*** INFORMATION SUPPLIED ***
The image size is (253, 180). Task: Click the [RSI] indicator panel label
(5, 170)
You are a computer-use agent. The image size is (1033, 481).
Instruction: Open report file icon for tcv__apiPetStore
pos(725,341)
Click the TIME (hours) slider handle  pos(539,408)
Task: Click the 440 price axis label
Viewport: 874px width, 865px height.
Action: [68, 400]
*** End of INFORMATION SUPPLIED ***
An exact copy of every record is needed, so retype them all.

The image size is (253, 180). Task: Click the [RSI] indicator panel label
(5, 170)
You are a computer-use agent. The image size is (1033, 481).
Instruction: Open report file icon for tcv__apiPetStore
pos(725,341)
Click the TIME (hours) slider handle  pos(539,408)
Task: Click the 440 price axis label
Viewport: 874px width, 865px height.
Action: [68, 400]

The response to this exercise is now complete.